O Mestre Ateu e Agnóstico
Há uma estória indiana de um homem que era um ateu e agnóstico, um raríssimo tipo de postura na Índia. Ele era uma pessoa que desejava livrar-se de todas as formas de ritos religiosos, deixando apenas a essência da direta experiência da Verdade.
Ele atraiu discípulos que costumavam se reunir a seu redor toda semana, quando ele falava a todos sobre seus princípios. Após algum tempo eles começaram a se juntar antes do mestre aparecer, porque eles gostavam de estar em grupo e cantar juntos.
Eventualmente foi construída uma casa para as reuniões, com uma sala especial para o mestre agnóstico. Após sua morte, tornou-se uma prática entre seus seguidores fazer uma reverência respeitosa para a agora sala vazia, antes de se entrar no salão. Em uma mesa especial a imagem do mestre era mostrada em uma moldura de ouro, e as pessoas deixavam flores e incenso lá, em respeito ao mestre.
Em poucos anos uma religião tinha crescido em torno daquele homem, que em vida não praticava nada disso, e que, ao contrário, sempre disse aos seus seguidores que ficar preso a estas práticas levava freqüentemente a pessoa a se iludir no caminho da Verdade.
“Tenhais confiança não no mestre, mas no ensinamento. Tenhais confiança não no ensinamento, mas no espírito das palavras. Tenhais confiança não na teoria, mas na experiência. Não creiais em algo simplesmente porque vós ouvistes. Não creiais nas tradições simplesmente porque elas têm sido mantidas de geração para geração. Não creiais em algo simplesmente porque foi falado e comentado por muitos.”
“Não creiais em algo simplesmente porque está escrito em livros sagrados; não creiais no que imaginais, pensando que um Deus vos inspirou. Não creiais em algo meramente baseado na autoridade de seus mestres e anciãos. Mas após contemplação e reflexão, quando vós percebeis que algo é conforme ao que é razoável e leva ao que é bom e benéfico tanto para vós quanto para os outros, então o aceiteis e façais disto a base de sua vida.”

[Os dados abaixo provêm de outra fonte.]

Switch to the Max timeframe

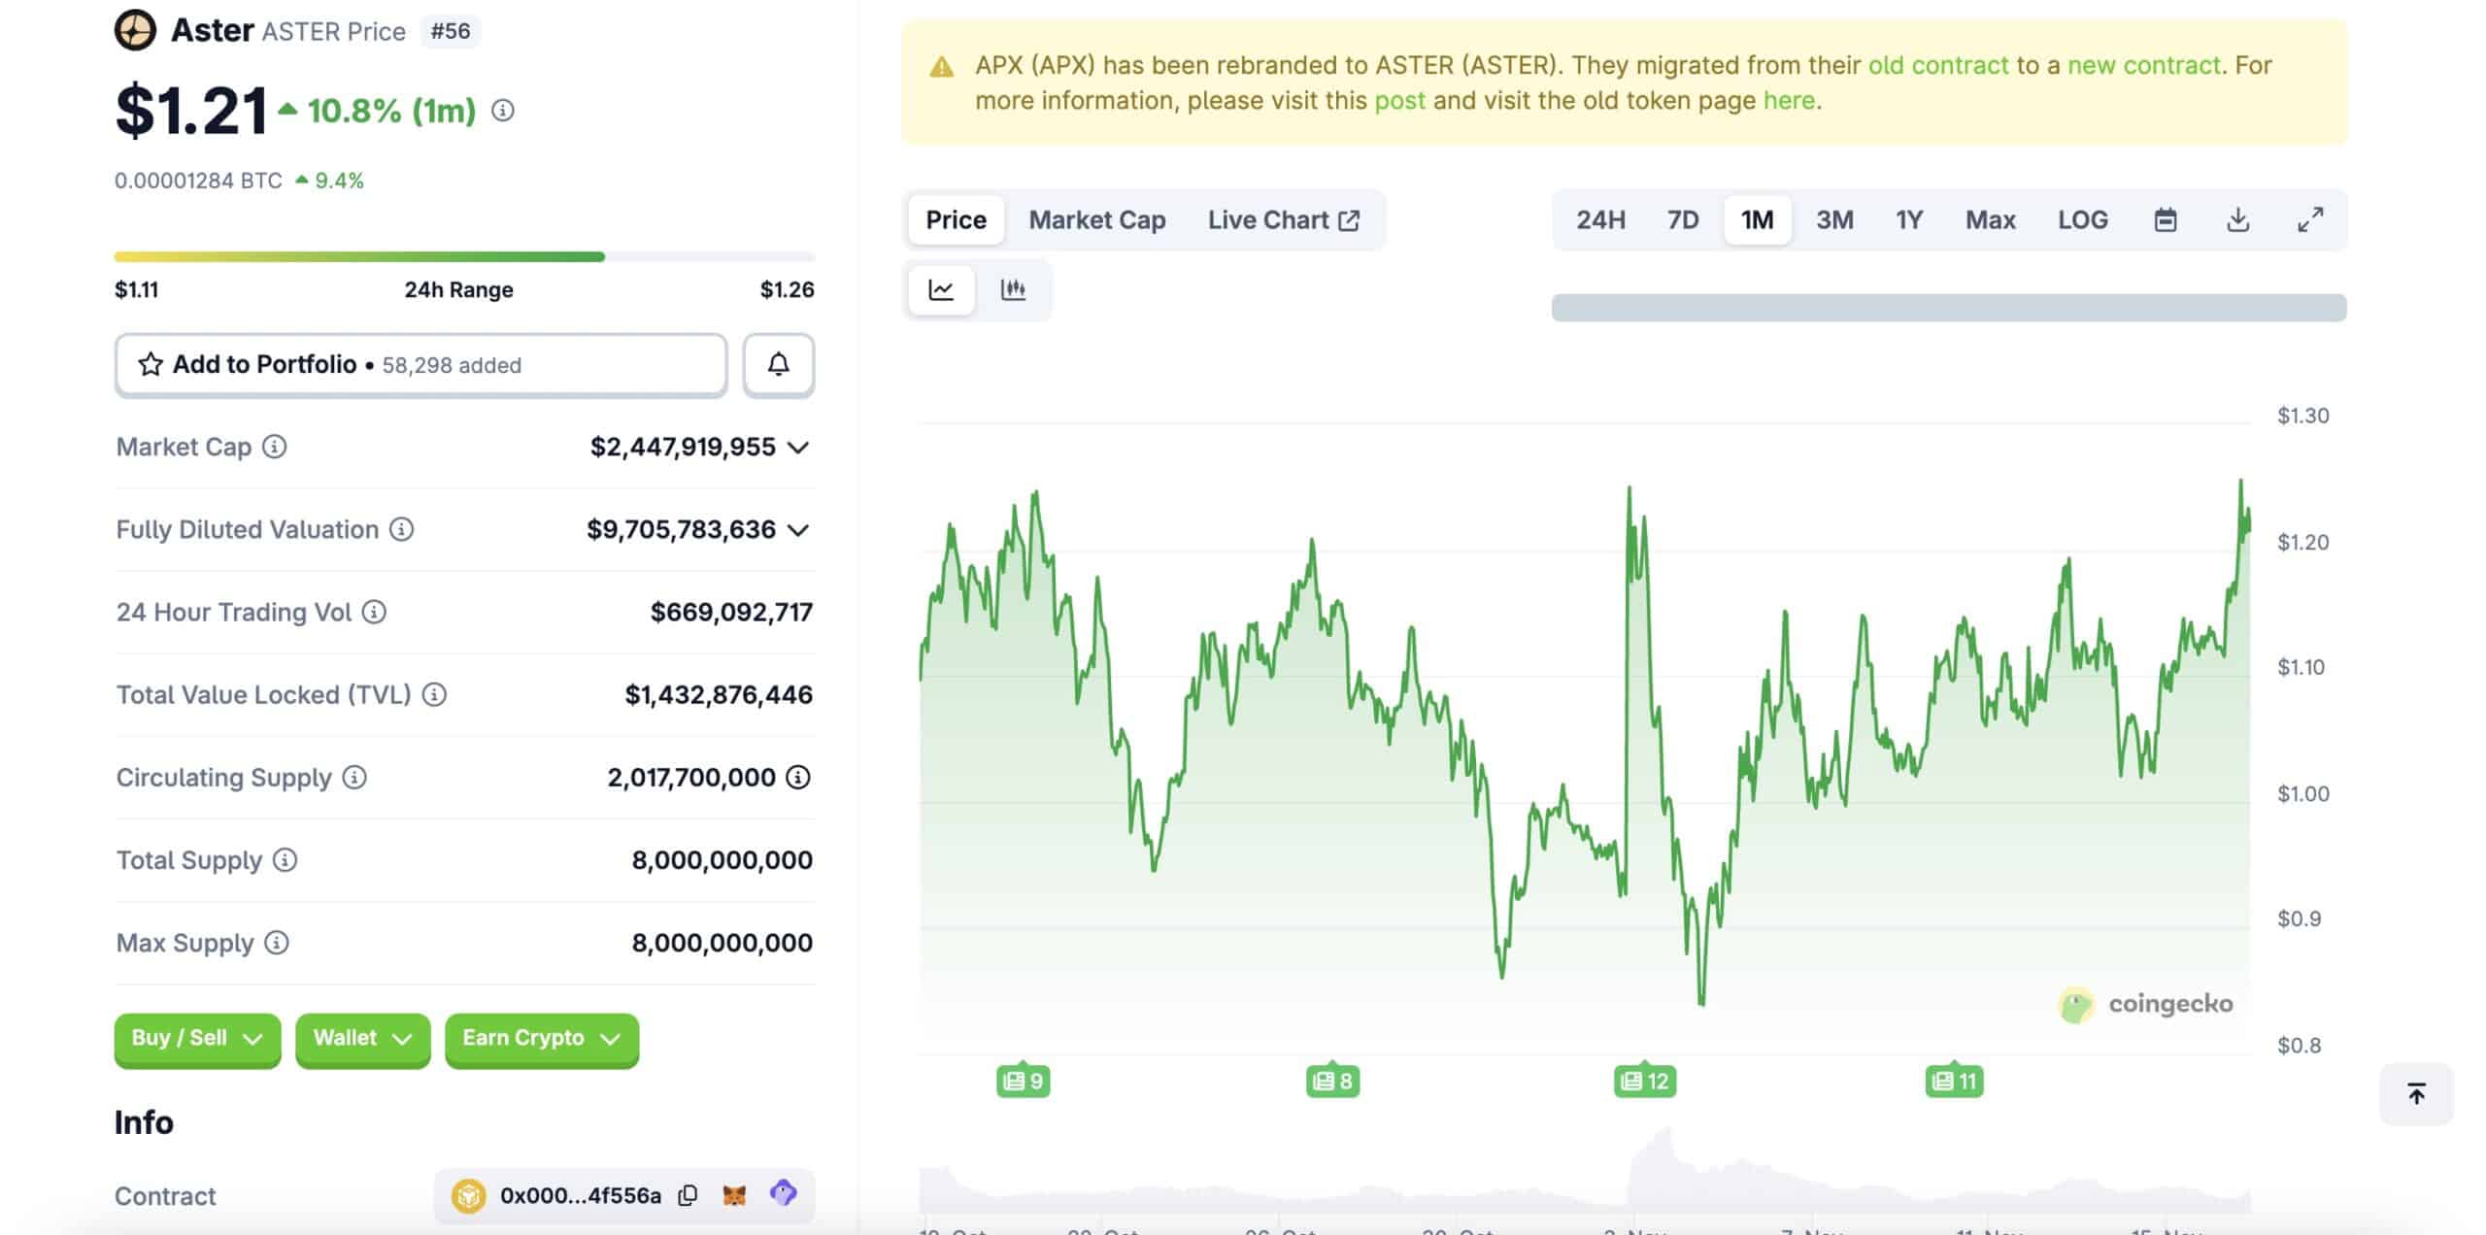(1990, 219)
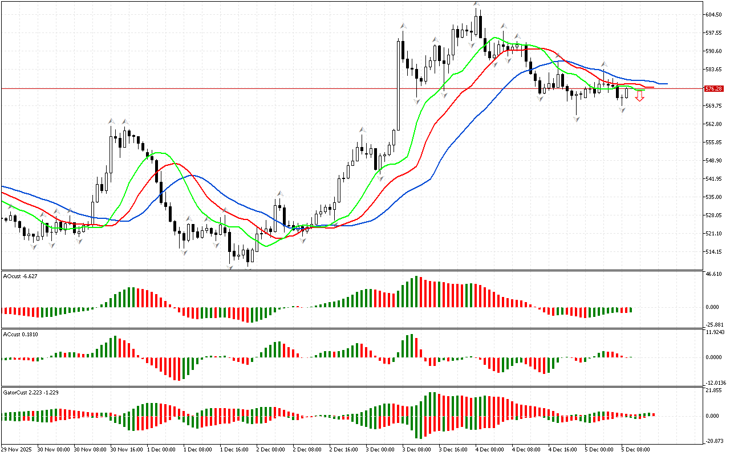Click the red sell arrow near the latest candle

pyautogui.click(x=640, y=97)
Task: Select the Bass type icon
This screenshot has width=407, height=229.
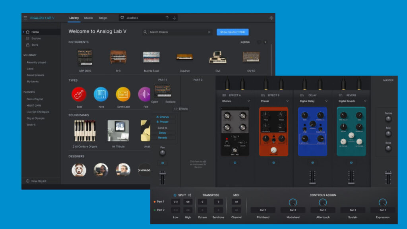Action: pos(79,94)
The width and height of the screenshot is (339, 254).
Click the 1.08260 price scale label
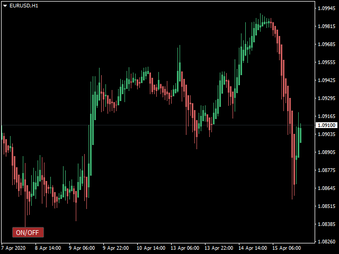325,242
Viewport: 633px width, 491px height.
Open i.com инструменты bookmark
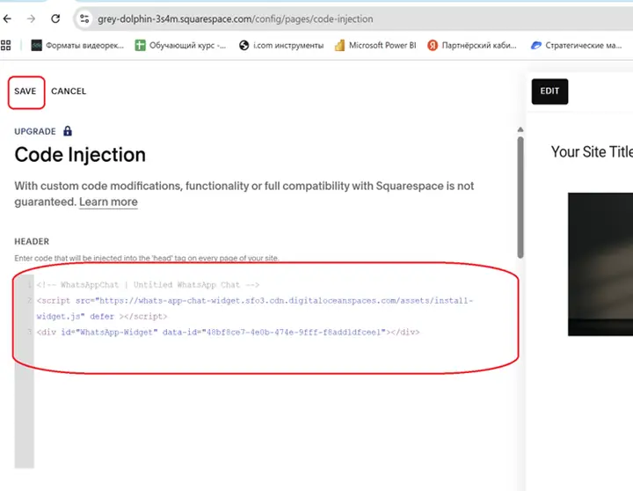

Gautama Buddha – Kalama Sutra



Muito boa!
BELO ENSINAMENTO!
Sem dúvida que é um pensamento pertinente, já há algum tempo, por estas páginas encontrei uma apreciação muito bem feita ás ideias difundidas por Samael Aun Weor, e alguém dizia nelas que seria sempre errado ver Samael como tábua de salvação ou como referência única ou indesmentível.
Cada um fará a sua Gnose nos moldes que achar conveniente, ao seu ritmo e dentro do contexto individual que lhe é específico, Samael fez o seu processo evolutivo, cumpriu a sua missão sem se arvorar como guru intocável mas legando-nos a sua prestimosa contribuição, agora seremos nós a cumprir a nossa missão, aquela que nos incumbe nos tempos que correm face aos novos cenários e ás idiossincrasias de cada momento.
Resta-nos proceder com sensatez e discernimento, sem dogmas, isento de calúnias ou criticas perversas cujo sentido seja bloquear o crescimento da semente que pretende dar frutos no seio do aprofundamento reflexivo, distante do indiferentismo acomodado de um padrão único, submetido a ditames parcelares ou fragmentários que poderá tentar ver o todo pela parte ou reduzir o cósmico e universal ao geográfico e circunstancial.
Abraço fraterno e continuem neste vosso prestimável serviço.